(Collected data)
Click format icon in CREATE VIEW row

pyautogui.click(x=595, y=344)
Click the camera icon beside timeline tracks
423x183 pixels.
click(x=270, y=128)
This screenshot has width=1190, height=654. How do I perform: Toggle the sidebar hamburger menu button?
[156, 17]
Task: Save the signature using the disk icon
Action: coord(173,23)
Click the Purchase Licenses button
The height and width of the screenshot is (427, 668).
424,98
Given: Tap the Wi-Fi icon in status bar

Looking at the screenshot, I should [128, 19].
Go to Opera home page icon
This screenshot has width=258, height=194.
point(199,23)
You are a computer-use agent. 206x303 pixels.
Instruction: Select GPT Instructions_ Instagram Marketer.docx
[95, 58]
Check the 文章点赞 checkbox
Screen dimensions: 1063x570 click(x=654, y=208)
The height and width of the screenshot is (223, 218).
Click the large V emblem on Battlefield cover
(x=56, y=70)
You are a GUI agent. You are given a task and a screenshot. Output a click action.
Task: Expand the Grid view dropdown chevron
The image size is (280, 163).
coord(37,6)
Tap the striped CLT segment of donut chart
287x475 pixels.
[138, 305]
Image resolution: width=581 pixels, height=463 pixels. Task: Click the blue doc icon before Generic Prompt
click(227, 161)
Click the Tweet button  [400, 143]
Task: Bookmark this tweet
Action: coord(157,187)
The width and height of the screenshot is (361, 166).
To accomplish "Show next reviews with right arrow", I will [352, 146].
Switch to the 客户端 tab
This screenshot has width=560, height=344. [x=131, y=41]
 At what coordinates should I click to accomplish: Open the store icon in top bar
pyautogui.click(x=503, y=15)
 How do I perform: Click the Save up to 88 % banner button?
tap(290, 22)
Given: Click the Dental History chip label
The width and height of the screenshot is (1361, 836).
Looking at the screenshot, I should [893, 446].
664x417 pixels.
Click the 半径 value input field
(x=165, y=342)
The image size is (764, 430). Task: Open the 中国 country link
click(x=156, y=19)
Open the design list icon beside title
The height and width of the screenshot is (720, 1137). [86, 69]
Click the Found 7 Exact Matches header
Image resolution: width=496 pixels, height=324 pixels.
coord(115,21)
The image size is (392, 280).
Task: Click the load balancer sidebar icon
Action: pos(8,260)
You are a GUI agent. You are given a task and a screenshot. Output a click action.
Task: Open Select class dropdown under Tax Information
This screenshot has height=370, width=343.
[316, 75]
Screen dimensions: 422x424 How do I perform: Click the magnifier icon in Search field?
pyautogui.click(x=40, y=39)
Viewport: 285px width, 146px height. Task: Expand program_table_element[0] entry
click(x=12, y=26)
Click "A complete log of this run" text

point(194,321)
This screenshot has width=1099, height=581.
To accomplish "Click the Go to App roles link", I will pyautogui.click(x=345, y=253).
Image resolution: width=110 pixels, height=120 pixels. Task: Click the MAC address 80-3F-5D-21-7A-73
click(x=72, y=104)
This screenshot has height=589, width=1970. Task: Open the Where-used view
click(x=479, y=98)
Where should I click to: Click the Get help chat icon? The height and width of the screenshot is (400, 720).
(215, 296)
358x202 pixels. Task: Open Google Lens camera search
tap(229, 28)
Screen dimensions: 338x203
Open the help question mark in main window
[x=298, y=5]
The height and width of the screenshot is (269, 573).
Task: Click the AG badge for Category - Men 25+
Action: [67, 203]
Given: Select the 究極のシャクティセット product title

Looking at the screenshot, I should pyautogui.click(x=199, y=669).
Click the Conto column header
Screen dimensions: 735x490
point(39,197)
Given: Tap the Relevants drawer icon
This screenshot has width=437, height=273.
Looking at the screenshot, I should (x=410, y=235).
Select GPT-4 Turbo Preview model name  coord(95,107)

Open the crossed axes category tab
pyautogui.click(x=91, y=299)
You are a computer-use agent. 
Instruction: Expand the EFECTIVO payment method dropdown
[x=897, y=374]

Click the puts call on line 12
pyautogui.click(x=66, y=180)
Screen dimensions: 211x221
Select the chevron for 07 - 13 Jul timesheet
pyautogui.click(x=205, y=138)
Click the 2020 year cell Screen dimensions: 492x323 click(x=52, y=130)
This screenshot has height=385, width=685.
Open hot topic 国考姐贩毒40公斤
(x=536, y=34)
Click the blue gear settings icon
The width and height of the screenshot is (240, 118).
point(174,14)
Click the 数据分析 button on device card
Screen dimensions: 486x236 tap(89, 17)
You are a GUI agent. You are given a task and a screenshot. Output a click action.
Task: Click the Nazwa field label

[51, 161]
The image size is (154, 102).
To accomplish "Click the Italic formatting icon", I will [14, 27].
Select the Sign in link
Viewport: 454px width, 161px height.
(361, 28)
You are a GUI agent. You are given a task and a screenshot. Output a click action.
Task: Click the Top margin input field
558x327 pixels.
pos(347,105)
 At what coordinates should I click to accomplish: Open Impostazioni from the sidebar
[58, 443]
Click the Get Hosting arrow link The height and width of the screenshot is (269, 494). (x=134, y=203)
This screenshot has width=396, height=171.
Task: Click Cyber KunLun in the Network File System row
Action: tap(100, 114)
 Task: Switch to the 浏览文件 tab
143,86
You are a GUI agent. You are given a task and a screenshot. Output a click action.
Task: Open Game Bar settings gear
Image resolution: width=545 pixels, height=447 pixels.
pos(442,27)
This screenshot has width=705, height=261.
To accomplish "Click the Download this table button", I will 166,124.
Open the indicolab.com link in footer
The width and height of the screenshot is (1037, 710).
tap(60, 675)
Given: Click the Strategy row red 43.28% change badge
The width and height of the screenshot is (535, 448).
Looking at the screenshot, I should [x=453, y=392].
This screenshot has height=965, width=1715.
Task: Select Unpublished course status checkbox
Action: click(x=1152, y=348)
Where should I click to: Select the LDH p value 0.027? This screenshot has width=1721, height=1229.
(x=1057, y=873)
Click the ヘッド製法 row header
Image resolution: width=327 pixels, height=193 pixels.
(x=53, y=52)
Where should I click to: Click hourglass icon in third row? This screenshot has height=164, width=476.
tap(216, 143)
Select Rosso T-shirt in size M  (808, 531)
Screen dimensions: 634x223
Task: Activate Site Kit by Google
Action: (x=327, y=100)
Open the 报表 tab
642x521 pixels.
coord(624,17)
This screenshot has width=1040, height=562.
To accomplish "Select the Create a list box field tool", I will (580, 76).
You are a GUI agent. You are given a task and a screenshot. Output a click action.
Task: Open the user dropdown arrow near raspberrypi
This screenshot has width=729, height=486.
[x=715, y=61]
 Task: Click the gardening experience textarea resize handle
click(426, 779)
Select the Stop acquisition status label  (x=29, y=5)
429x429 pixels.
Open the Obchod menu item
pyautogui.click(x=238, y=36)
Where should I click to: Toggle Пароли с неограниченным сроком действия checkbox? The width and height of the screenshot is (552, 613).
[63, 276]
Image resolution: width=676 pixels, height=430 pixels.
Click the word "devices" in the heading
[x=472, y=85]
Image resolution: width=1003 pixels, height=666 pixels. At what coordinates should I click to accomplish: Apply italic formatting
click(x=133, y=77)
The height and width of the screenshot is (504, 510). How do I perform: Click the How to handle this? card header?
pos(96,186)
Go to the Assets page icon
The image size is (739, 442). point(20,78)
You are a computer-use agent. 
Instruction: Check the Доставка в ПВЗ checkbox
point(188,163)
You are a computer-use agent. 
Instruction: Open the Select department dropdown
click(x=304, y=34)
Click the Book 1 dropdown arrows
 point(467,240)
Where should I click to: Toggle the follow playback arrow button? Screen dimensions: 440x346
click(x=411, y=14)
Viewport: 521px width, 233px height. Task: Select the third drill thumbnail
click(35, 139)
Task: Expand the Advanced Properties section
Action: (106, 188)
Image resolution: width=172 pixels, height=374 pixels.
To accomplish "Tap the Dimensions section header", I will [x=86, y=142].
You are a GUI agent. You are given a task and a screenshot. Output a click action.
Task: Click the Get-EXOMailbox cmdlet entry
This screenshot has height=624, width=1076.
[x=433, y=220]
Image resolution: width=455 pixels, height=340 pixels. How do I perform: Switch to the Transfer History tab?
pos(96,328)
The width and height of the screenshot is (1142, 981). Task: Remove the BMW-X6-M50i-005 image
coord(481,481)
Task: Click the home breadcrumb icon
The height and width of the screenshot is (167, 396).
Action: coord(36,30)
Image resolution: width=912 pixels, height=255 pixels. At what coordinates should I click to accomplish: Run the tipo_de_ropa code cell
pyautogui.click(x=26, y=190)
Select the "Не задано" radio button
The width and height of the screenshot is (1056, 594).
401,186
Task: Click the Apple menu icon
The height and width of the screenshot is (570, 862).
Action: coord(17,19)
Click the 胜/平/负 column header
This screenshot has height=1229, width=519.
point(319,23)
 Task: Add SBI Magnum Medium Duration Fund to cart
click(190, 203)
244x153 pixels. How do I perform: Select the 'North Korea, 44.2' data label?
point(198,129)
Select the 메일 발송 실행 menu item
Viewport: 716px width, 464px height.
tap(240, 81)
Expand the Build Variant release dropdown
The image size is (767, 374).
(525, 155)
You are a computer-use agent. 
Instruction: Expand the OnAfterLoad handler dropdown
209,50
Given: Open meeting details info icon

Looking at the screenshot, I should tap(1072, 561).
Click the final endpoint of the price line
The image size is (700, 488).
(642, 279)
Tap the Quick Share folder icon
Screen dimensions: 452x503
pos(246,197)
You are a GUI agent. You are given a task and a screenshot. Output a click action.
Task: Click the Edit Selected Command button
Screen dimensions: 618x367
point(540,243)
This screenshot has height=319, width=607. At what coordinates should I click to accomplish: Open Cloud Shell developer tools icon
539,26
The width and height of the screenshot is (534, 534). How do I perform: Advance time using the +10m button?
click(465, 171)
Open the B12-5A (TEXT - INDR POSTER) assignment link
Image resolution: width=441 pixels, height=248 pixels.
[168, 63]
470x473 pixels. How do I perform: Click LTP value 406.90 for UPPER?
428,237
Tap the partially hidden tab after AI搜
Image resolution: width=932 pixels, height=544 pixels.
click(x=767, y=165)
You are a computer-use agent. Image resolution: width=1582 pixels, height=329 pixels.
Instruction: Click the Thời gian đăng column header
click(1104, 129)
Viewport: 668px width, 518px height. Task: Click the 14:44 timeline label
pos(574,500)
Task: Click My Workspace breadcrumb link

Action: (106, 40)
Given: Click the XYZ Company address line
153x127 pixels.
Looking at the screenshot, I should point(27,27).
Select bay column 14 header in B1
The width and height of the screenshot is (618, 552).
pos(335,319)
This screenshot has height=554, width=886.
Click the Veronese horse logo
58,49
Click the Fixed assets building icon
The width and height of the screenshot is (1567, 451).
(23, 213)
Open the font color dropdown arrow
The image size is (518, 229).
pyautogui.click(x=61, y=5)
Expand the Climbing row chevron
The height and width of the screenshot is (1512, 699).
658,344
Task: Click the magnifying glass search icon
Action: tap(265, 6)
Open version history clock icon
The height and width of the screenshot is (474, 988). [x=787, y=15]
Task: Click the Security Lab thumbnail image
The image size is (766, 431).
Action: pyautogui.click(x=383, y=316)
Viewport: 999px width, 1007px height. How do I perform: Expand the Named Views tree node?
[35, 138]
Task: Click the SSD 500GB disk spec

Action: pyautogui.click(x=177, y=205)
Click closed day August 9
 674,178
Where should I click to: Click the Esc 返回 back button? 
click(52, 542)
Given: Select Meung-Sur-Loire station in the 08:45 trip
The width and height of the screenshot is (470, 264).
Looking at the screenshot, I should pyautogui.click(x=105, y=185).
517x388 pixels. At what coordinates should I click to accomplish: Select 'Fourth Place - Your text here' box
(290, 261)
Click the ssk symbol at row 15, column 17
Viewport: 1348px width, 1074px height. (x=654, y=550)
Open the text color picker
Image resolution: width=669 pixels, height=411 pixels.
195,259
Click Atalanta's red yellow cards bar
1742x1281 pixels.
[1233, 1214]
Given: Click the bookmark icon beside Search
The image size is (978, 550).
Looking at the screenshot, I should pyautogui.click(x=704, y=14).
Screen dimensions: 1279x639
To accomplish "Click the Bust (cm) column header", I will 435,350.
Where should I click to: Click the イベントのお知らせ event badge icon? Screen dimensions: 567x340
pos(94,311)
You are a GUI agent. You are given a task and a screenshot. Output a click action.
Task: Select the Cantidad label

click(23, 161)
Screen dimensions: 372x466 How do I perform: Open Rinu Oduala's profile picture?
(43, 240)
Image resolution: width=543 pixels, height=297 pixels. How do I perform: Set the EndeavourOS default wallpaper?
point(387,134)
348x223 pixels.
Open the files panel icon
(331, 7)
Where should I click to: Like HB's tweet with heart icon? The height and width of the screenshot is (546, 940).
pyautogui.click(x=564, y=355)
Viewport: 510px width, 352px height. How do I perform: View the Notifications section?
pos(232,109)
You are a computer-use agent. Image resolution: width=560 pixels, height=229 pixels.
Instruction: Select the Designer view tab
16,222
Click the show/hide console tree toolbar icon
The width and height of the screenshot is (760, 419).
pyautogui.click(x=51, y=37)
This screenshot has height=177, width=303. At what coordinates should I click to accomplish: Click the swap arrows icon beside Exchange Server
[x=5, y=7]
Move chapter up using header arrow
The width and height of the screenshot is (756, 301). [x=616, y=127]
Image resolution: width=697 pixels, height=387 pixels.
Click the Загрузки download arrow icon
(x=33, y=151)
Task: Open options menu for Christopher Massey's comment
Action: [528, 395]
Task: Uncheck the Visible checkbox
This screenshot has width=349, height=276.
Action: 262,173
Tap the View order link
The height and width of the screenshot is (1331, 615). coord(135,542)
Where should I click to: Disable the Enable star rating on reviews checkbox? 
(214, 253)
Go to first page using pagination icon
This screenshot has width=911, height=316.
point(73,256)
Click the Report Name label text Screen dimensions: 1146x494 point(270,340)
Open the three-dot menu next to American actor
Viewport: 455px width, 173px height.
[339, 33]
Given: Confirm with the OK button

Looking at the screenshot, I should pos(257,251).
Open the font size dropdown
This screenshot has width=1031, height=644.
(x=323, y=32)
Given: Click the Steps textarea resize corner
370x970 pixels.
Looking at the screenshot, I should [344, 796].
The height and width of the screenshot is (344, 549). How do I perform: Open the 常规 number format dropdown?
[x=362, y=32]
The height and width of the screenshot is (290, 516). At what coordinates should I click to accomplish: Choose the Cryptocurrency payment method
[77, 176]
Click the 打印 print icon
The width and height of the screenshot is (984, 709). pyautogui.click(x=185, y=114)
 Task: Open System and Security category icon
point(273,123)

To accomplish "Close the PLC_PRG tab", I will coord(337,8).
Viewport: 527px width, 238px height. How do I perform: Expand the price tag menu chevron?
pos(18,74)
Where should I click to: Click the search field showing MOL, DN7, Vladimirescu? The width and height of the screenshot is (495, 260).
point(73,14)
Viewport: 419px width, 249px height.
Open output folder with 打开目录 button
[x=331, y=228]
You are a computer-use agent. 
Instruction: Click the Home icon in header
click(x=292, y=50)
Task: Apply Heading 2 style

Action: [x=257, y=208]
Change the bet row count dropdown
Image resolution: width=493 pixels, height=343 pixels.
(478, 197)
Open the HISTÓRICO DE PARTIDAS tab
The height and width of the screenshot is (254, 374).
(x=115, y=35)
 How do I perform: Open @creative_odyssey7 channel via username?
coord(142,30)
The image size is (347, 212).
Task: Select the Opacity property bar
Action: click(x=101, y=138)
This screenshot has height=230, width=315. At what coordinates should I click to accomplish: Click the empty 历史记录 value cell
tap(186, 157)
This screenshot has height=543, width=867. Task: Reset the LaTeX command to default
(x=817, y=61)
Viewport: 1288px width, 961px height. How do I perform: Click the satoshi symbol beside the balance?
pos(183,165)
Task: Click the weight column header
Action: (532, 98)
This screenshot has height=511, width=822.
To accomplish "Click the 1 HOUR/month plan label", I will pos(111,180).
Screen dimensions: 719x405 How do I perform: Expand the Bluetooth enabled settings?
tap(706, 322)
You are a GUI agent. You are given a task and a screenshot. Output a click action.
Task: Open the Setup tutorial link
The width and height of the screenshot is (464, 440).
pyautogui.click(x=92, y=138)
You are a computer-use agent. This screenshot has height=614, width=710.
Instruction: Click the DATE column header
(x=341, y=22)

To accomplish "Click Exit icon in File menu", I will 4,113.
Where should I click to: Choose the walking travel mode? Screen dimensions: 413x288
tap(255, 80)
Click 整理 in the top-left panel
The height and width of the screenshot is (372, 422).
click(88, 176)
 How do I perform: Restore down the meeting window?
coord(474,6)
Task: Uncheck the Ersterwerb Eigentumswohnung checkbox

→ AIM OF THE TASK
Please return the lines above that run from the line containing "This screenshot has height=370, width=343." to the line containing "Screen dimensions: 338x203", inclusive, exactly and with no other lines.

→ ANSWER BELOW
This screenshot has height=370, width=343.
[316, 75]
Screen dimensions: 422x424 How do I perform: Click the magnifier icon in Search field?
pyautogui.click(x=40, y=39)
Viewport: 285px width, 146px height. Task: Expand program_table_element[0] entry
click(x=12, y=26)
Click "A complete log of this run" text

point(194,321)
This screenshot has width=1099, height=581.
To accomplish "Click the Go to App roles link", I will pyautogui.click(x=345, y=253).
Image resolution: width=110 pixels, height=120 pixels. Task: Click the MAC address 80-3F-5D-21-7A-73
click(x=72, y=104)
This screenshot has height=589, width=1970. Task: Open the Where-used view
click(x=479, y=98)
Where should I click to: Click the Get help chat icon? The height and width of the screenshot is (400, 720).
(215, 296)
358x202 pixels. Task: Open Google Lens camera search
tap(229, 28)
Screen dimensions: 338x203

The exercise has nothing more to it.